• **Exercise directions**
Go through the material and pull out every line with the string "logo" in it.
** Opening Input material block **
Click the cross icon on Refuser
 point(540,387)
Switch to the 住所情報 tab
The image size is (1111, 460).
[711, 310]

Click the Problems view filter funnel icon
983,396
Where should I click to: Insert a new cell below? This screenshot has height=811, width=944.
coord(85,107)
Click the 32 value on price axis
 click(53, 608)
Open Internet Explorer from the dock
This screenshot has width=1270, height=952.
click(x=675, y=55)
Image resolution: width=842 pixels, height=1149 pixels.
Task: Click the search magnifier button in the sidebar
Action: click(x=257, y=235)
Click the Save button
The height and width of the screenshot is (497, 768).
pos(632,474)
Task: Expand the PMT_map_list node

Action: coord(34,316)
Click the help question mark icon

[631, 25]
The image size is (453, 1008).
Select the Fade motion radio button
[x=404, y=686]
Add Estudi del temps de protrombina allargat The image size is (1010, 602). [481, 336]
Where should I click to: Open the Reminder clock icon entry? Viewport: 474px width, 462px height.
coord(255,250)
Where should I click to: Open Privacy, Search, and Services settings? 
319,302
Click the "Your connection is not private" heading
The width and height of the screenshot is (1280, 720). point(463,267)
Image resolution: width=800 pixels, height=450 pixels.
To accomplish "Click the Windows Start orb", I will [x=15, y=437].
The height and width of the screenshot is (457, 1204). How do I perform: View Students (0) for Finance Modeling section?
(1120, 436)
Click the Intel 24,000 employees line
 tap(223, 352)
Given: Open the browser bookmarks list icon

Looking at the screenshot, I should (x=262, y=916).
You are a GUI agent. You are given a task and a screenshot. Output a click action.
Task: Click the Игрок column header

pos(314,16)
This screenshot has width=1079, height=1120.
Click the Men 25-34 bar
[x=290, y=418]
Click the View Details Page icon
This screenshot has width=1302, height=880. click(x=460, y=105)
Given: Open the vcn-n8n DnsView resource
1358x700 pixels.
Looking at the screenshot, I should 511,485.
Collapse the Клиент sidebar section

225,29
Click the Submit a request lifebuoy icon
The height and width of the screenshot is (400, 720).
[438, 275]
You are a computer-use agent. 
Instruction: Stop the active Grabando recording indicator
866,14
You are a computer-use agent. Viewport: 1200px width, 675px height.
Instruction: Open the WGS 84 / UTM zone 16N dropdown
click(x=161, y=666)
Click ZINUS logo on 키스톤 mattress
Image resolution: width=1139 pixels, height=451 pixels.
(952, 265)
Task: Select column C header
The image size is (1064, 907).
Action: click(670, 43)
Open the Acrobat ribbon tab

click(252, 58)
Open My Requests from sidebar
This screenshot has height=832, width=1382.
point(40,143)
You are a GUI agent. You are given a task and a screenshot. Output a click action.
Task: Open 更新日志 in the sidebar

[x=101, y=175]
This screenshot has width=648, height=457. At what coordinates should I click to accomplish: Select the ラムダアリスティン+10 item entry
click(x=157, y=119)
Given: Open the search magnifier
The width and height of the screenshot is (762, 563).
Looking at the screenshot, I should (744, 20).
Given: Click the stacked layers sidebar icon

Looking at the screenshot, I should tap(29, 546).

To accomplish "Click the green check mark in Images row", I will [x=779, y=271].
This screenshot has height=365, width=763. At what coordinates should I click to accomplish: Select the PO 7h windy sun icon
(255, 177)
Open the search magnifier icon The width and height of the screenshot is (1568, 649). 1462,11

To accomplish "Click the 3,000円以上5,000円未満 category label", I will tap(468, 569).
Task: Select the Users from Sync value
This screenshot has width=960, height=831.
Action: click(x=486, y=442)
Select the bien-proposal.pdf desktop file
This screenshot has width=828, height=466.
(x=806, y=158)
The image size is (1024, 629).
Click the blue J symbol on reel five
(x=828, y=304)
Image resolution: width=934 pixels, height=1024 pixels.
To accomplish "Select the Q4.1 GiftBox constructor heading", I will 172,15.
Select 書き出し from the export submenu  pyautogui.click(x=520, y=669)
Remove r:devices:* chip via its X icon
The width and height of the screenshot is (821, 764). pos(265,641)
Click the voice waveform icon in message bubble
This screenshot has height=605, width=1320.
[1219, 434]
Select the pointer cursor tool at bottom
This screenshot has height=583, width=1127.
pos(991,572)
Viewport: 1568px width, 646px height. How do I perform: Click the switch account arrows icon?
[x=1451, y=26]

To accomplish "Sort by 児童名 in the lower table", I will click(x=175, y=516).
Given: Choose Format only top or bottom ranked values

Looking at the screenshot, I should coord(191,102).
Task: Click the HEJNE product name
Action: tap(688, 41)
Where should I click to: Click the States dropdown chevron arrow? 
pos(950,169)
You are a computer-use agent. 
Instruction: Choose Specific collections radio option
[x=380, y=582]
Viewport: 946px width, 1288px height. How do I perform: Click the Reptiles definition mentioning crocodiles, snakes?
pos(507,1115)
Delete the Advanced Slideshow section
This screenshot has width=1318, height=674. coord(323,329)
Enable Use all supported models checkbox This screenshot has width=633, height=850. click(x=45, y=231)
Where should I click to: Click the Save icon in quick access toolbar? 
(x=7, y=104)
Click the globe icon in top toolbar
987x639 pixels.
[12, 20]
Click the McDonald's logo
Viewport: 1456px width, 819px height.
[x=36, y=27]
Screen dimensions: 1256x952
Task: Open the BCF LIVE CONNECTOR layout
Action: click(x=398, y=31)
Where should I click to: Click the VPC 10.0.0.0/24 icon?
** Closing Input material block **
• **Task answer**
Click ZINUS logo on 키스톤 mattress
Click the McDonald's logo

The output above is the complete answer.